I am WiseBot, your philosophical companion.
Ask me any question and gain Wisdom!
You: what is pain
Choose books by entering numbers separated by commas (e.g., 1,2 for Gita and Quran):
1. Gita
2. Quran
3. Bible
Enter your choices (e.g., 1,2 for Gita and Quran): 1
According to Gita:
Verse: It is said the fruit of actions performed in the mode of passion result in pain, while those performed in the mode of ignorance result in darkness.
Meaning: Pain arises not just from external circumstances, but also from our own actions, particularly those driven by passion (intense desire and attachment) or ignorance (lack of wisdom and understanding). These actions lead to suffering.
Example: A student who cheats on an exam out of passion for a good grade, or out of ignorance about the value of learning, might face the pain of guilt, potential expulsion, or a lack of genuine knowledge if caught.
You: what is the meaning of life
Choose books by entering numbers separated by commas (e.g., 1,2 for Gita 



Invalid input format.
Enter your choices (e.g., 1,2 for Gita and Quran): 1,2,3
According to Gita:
Verse: I am the Supreme Goal of all living beings, and I am also their Sustainer, Master, Witness, Abode, Shelter, and Friend. I am the Origin, End, and Resting Place of creation; I am the Repository and Eternal Seed.

● **WHAT YOU NEED TO DO**
Write out the entire chatbot transcript word for word. The data that comes after this text was taken from a separate source.

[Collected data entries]
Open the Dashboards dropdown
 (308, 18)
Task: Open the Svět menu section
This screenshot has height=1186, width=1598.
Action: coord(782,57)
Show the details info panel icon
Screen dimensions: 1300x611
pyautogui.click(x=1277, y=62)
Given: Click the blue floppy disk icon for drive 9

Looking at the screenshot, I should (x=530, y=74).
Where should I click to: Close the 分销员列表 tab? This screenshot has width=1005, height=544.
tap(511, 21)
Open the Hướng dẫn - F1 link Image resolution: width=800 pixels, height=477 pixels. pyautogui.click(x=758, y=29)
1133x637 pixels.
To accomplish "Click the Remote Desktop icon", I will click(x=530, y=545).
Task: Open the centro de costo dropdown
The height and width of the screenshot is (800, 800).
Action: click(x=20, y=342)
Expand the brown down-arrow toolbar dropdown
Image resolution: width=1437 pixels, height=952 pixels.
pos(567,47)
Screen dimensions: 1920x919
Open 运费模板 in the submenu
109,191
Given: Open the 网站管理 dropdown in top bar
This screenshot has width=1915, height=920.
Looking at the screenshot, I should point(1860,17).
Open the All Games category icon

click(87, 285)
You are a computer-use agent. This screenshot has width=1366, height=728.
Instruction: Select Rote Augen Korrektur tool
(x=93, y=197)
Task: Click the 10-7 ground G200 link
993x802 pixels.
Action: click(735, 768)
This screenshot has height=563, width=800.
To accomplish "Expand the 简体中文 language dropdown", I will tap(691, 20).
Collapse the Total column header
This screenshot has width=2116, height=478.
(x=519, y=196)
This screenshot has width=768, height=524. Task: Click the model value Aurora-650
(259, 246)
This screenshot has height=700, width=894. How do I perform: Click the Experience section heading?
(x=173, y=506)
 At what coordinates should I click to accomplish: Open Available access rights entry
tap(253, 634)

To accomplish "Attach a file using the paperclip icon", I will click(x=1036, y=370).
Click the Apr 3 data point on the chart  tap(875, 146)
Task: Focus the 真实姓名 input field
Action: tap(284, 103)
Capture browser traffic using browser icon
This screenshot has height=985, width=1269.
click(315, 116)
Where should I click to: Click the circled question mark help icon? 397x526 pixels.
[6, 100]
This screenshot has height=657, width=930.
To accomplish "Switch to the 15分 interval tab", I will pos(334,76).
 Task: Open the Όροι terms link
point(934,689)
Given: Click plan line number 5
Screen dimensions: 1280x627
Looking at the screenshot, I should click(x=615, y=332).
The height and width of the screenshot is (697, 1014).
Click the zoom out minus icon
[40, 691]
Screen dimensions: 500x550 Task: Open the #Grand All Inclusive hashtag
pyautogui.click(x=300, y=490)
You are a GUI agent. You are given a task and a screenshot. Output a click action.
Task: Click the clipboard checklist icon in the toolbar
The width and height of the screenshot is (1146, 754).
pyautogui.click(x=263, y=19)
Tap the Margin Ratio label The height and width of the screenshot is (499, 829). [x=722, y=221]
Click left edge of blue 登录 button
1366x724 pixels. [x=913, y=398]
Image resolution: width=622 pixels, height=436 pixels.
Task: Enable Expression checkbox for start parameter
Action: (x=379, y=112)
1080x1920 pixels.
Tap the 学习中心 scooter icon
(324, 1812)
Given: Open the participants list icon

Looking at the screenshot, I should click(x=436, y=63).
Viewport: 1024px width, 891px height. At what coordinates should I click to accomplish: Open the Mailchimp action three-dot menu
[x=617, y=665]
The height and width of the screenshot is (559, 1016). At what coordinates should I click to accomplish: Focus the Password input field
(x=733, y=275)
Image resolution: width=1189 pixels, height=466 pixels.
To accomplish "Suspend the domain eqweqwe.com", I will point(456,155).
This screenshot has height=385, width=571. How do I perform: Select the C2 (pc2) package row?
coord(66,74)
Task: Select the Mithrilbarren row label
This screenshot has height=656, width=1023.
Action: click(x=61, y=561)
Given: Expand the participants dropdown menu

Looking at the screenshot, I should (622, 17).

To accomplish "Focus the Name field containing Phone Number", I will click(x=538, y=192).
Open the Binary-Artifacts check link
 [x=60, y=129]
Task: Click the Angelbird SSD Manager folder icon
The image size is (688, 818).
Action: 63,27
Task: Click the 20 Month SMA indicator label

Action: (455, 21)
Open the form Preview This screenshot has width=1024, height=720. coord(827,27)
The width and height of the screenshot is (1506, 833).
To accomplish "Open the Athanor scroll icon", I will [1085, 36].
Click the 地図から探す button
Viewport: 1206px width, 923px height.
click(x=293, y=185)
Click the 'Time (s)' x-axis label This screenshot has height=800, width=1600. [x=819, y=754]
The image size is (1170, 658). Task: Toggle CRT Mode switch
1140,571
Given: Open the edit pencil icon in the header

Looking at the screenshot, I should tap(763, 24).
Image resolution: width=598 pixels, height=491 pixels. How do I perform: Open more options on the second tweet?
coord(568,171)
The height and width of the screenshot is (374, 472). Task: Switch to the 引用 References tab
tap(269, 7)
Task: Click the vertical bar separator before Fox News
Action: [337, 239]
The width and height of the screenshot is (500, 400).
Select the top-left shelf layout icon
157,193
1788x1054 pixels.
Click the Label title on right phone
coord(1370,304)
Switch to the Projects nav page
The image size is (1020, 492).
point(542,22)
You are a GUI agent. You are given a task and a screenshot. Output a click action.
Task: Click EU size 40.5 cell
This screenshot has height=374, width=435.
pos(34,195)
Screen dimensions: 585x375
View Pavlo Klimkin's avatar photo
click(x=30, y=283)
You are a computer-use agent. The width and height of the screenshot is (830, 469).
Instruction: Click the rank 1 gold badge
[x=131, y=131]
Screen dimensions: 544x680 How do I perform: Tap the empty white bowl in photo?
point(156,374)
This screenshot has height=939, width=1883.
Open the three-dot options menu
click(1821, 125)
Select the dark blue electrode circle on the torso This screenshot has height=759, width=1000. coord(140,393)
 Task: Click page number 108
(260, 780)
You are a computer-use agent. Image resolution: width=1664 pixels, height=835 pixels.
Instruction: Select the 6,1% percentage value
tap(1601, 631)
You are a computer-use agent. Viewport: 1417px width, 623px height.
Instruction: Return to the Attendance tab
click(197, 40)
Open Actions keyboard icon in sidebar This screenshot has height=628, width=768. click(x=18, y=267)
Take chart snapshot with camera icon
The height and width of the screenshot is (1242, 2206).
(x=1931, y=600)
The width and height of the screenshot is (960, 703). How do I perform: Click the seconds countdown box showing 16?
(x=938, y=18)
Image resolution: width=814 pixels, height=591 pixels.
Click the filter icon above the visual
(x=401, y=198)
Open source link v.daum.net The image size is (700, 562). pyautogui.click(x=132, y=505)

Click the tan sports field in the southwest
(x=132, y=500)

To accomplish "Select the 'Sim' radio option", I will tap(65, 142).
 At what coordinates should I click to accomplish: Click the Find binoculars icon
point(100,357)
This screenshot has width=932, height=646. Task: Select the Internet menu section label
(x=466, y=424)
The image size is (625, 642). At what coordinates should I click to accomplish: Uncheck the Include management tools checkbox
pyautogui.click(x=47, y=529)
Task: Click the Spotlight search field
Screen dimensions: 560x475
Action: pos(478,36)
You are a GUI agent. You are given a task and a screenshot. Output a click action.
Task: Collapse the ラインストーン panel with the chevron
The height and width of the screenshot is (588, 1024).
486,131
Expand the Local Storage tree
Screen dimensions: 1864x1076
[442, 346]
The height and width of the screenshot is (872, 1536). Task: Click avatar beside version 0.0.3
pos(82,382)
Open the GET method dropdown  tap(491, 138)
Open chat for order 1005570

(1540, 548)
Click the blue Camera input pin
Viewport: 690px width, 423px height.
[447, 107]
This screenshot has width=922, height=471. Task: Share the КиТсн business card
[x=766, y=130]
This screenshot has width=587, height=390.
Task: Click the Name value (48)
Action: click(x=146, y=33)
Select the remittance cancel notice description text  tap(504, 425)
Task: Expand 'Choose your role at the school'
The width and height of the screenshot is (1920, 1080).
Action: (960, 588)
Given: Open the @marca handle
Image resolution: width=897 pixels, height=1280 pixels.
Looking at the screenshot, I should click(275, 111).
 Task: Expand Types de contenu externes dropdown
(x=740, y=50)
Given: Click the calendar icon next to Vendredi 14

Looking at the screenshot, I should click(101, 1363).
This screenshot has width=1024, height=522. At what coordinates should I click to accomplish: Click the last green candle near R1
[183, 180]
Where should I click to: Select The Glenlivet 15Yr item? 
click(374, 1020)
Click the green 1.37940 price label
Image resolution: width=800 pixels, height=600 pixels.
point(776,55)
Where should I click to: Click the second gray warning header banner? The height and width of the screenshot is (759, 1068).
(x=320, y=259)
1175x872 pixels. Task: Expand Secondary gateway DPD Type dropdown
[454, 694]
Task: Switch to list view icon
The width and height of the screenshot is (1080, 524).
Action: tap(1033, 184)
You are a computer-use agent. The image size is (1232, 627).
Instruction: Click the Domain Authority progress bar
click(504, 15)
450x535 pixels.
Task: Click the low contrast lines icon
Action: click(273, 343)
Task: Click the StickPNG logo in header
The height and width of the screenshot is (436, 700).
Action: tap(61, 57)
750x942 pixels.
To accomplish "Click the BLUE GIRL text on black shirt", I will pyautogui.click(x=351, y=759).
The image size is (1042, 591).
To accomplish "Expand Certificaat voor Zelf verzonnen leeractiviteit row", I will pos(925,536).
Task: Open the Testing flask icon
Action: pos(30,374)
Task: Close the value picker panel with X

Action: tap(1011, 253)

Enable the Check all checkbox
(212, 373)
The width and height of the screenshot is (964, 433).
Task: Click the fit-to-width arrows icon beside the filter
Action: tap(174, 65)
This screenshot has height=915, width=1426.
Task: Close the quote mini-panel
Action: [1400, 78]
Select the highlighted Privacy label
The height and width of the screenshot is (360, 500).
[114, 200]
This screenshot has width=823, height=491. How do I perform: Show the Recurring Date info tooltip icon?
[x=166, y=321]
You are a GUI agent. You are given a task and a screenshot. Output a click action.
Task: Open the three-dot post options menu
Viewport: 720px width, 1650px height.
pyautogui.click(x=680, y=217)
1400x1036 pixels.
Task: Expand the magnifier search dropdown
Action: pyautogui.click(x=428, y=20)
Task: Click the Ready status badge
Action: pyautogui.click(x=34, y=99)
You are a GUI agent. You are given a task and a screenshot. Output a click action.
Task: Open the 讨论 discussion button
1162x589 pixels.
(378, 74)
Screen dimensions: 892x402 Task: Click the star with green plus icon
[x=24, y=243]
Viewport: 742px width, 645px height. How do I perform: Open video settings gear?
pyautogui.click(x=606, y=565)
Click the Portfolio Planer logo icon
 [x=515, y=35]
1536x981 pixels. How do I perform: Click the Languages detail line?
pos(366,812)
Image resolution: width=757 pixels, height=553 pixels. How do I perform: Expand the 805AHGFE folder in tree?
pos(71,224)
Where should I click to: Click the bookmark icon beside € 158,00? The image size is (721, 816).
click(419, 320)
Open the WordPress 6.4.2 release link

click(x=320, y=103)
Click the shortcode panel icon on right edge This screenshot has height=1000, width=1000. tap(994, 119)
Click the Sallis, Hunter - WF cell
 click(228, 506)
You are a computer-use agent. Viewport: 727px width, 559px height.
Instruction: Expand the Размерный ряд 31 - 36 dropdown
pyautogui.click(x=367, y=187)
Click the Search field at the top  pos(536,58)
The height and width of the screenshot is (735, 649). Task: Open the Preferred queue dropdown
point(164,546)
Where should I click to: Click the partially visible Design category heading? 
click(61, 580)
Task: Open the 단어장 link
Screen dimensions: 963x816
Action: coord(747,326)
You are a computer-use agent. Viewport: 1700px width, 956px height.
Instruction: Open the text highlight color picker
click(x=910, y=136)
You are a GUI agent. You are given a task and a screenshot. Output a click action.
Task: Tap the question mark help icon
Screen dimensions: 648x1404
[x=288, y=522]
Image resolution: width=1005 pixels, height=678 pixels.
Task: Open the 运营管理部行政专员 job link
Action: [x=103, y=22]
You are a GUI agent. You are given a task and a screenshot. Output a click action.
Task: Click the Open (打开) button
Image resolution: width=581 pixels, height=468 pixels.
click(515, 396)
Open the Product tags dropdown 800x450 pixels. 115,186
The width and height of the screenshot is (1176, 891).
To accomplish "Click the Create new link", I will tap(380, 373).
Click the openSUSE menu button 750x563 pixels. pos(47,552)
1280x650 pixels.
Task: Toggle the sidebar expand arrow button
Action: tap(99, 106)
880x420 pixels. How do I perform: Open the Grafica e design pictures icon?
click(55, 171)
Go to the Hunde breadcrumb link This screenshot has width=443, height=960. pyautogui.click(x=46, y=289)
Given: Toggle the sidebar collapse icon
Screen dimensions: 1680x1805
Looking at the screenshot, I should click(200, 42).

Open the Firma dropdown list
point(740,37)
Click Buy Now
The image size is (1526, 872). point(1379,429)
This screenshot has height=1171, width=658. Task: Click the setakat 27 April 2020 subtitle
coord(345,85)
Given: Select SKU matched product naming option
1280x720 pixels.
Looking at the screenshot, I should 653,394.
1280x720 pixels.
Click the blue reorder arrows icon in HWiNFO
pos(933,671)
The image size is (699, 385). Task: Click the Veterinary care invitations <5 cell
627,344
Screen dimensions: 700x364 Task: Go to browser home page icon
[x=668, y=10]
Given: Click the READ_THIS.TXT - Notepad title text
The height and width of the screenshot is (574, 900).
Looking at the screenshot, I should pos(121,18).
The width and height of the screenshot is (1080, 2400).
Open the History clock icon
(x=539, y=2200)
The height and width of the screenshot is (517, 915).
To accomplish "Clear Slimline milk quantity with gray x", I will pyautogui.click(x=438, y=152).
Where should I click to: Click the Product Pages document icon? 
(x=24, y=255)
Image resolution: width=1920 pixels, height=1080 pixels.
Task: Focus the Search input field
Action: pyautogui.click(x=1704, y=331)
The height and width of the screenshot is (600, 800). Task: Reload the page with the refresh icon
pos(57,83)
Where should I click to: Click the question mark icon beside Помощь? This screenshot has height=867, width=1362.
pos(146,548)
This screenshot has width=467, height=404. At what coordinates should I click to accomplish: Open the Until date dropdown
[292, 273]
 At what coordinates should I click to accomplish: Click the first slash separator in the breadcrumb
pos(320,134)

● **RESPONSE BOX**
I am WiseBot, your philosophical companion.
Ask me any question and gain Wisdom!
You: what is pain
Choose books by entering numbers separated by commas (e.g., 1,2 for Gita and Quran):
1. Gita
2. Quran
3. Bible
Enter your choices (e.g., 1,2 for Gita and Quran): 1
According to Gita:
Verse: It is said the fruit of actions performed in the mode of passion result in pain, while those performed in the mode of ignorance result in darkness.
Meaning: Pain arises not just from external circumstances, but also from our own actions, particularly those driven by passion (intense desire and attachment) or ignorance (lack of wisdom and understanding). These actions lead to suffering.
Example: A student who cheats on an exam out of passion for a good grade, or out of ignorance about the value of learning, might face the pain of guilt, potential expulsion, or a lack of genuine knowledge if caught.
You: what is the meaning of life
Choose books by entering numbers separated by commas (e.g., 1,2 for Gita 



Invalid input format.
Enter your choices (e.g., 1,2 for Gita and Quran): 1,2,3
According to Gita:
Verse: I am the Supreme Goal of all living beings, and I am also their Sustainer, Master, Witness, Abode, Shelter, and Friend. I am the Origin, End, and Resting Place of creation; I am the Repository and Eternal Seed.